The film only slighly gives the audience a sense of the personal toll that Thatcher's ambition took on her family, nor is she seen with any real friends among the Conservative party. She seems to have been a lone wolf, while the men are waiting with smiles on their faces, and knives behidn their backs, just waiting for the chance to use them. The film implies that she became drunk on her own power, and rode roughshod over anyone who opposed her or had another point of view which I'm sure was probably true. One critic felt that the film tries to portray her as a feminist icon which is ironic since Thatcher had no use for feminists. Her motto seems to have to just get on with it, and to not expect a handout from anyone, as she bulldozed her way to power. There's no complexity or depth in the film, although there are glimpses occasionally (the scenes with her father early in the film, driving away from her children to Westminster as they scream and cry).
I spent a great deal of time in London in the 1980's during the years that Thatcher was in power, so I had a small view of what it was like back then. I remember people calling her "Thatcher the Snatcher" and being asked to sign a petition, I think she had wanted to eliminate giving out milk to school children. I also remember a sketch on the satirical TV show Spitting Image. It was a spoof of The Care Bears called The Don't Care Bears and Margaret Thatcher was Careless Bear. One of the other bears asked her "Careless Bear, don't you care about anybody?" Careless Bear batted her eyes at the camera and replied, "Yes, myself." I wish the opposing views to Thatcher hadn't been just one lone Labor MP in the House, and disgruntled men in her cabinet in the film. Seriously were there no other women MP's we could have seen as a contrast? The film made it seem as if she were it.
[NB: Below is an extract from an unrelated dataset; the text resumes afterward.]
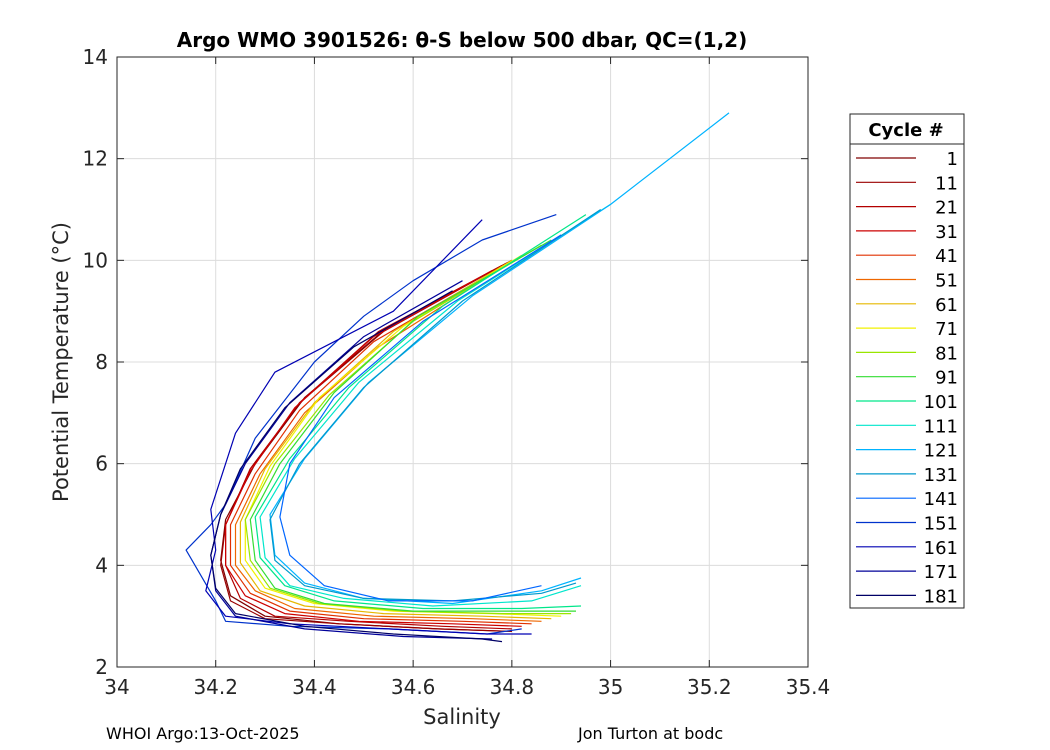  What do you see at coordinates (116, 687) in the screenshot?
I see `x-tick-label: 34` at bounding box center [116, 687].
Still the film is worth seeing for Meryl Streep who seemingly could play a paper bag and make it believable. Streep doesn't just play Margaret Thatcher, she becomes her. Never once, while I was watching the film, did I feel I was watching an actress. She manages to capture Thatcher's charm (at least with men) as well as the ruthlessness. It's just a pity that she's not in a better film. Jim Broadbent does the best with what he is given, but he's more of a Greek chorus than an actual human being. Although she only has a few moments of screen time, Olivia Colman manages to pack a lifetime of bitterness, resentment and love into her few scenes as Carol Thatcher. While I recognized many of the actors in the film, they seemed to be mainly talking heads, as the director just assumed that the audience knew exactly who they were and how they related to Thatcher.